Residential property market buoyed by encouraging forecasts
2012 could see the beginning of a "sustained turn-around" in some residential property markets across Australia, according to a senior economist.
Andrew Wilson of Australian Property Monitors noted a number of encouraging figures in the organisation's most recent housing report, which showed a marginal increase in national median house prices during the last three months of 2011.
This, he noted, represents signs of improvement after five consecutive quarters showing falling house prices.
"This result is significant as it shows an end to a recent trend of falling prices over the past year, with the realistic potential for a sustained turn-around in some markets," said Wilson.
His statements were echoed by Tim McKibbin, chief executive officer of the Real Estate Institute of New South Wales, who recently identified a "promising start" to the new year when it comes to residential property sales.
While residential property activity is always "characteristically low" during the summer holidays (the period between December 19 and January 28 this season), a clearance rate of 59 per cent at the 377 reported auctions held across NSW during this time indicates that sellers and buyers are "keen to make a deal".
A further 500 private property sales were finalised during each week of the break, he noted, adding further fuel to his argument.
Activity has particularly picked up in the Sydney and Melbourne housing markets, according to Australian Property Monitors.
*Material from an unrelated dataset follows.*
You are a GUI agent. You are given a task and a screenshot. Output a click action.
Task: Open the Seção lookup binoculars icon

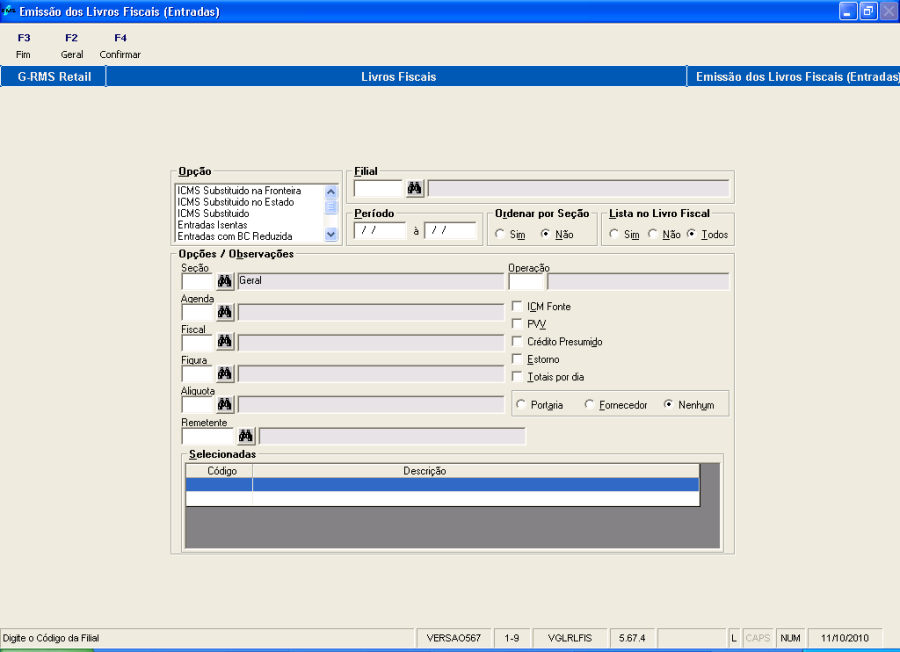(x=225, y=281)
Median prices held steady in Sydney during the December quarter, while Melbourne saw the largest rise in capital city median house price growth with a rise of 1.1 per cent. And in Queensland, news that the Building Boost scheme will be extended by a further three months is likely to assist "hundreds" of prospective property buyers, according to Real Estate Institute of Queensland chief executive Anton Kardash.
Consumer confidence was further boosted thanks to two consecutive cuts to the cash rate of 25 basis points each in November and December last year - and many economists anticipate that further cuts can be expected later this year, following the Reserve Bank of Australia's monetary policy committee decision to hold rates steady on February 7.
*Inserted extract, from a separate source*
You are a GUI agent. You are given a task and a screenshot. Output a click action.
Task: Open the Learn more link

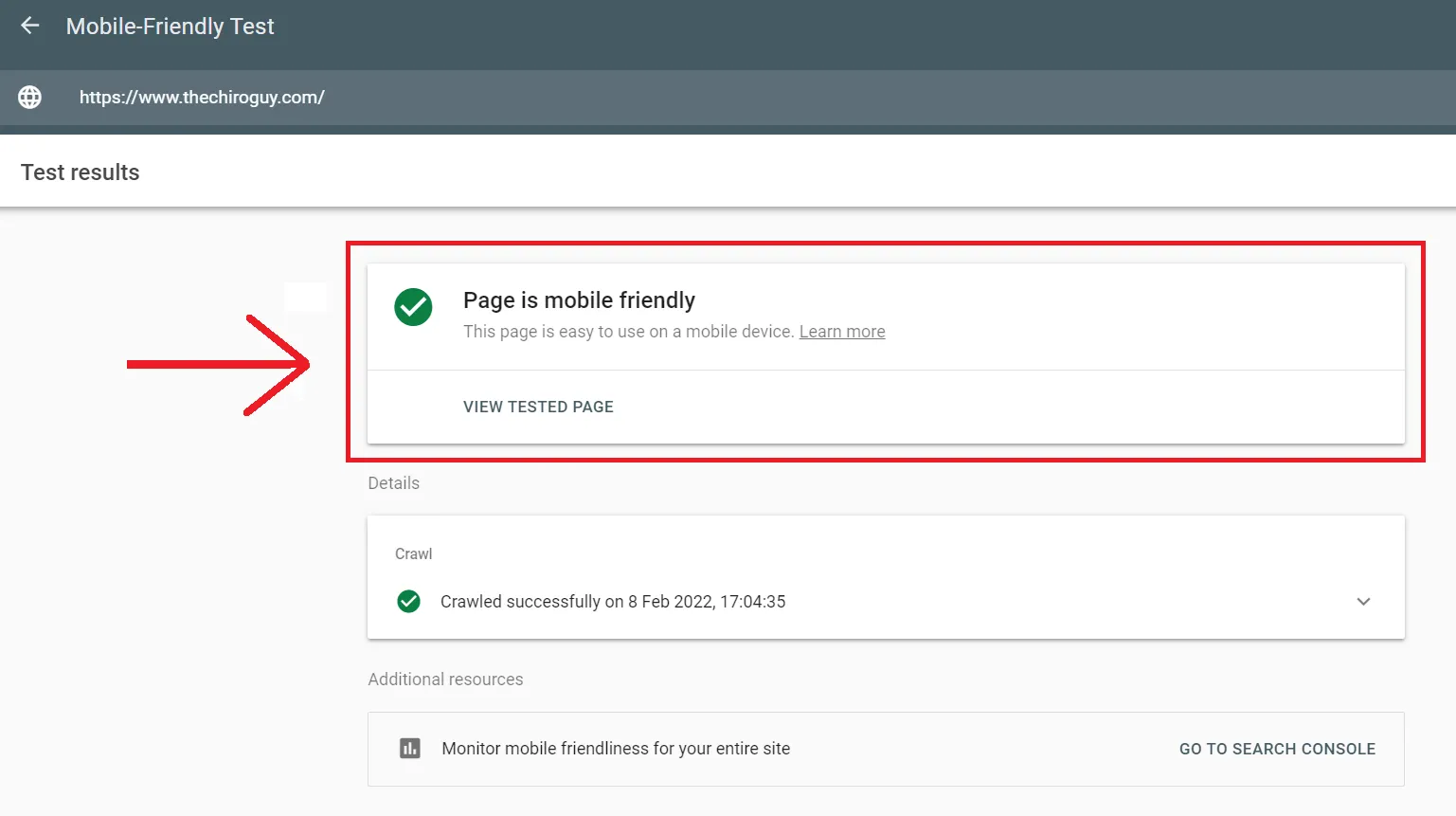click(841, 332)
Speaking on December 6 after the last monetary policy committee meeting, governor Glenn Stevens asserted that while European economic uncertainty has been dominating headlines in recent weeks, there are still a number of positive factors to bear in mind when it comes to the Australian economy.
Demand growth is exceeding trend, while output growth is also close to hitting this figure. Meanwhile, the booming resources sector is attracting investment - with more expected to come in the weeks and months ahead.
Lending rates in December were at their average level of the past 15 years, he added, due in part to the cash rate reduction made in November - which was subsequently passed on by lenders. Furthermore, the Australian dollar remains at an historic high.
In fact, the Australian economic climate is in a good position to weather any further uncertainty that comes our way.
Unemployment, according to the Reserve Bank, has actually remained close to five per cent and "better-than-average" conditions have been recorded in some sectors. Encouragingly, inflation is likely to remain in line with the two to three per cent target set for 2012 and 2013, Stevens added.
Another signal that the market may be on the road to recovery is an upswing of land sales recorded in the most recent HIA-RP Data Residential Land Report.
Andrew Harvey, senior economist at the Housing Industry Association (HIA), pointed out that land sales volumes have increased for three consecutive quarters - adding that this could be a sign of further recovery in the overall property market.
During the September 2011 quarter, the volume of land sales increased by 1.3 per cent - a figure which may rise even further with future cuts to the cash rate.
Harvey's statements were echoed by Cameron Kusher of RP Data, who asserted that the shoots of recovery recorded in December 2011 are likely to carry over into the new year as the housing market gains momentum.
Land sales, he explained, tend to be "an early leading indicator" that new home building activity will also pick up - and other sectors stand to benefit as well.
Kusher said: "Any improvement in land sales is an encouraging development for the housing construction industry while there are also positive flow-on effects."
He added that people who build new homes also tend to spend money on homeware, furniture, new electrical goods and even hardware.
"Should the improvement in land sales continue, it is likely to provide a much-needed boost for retailers," he concluded.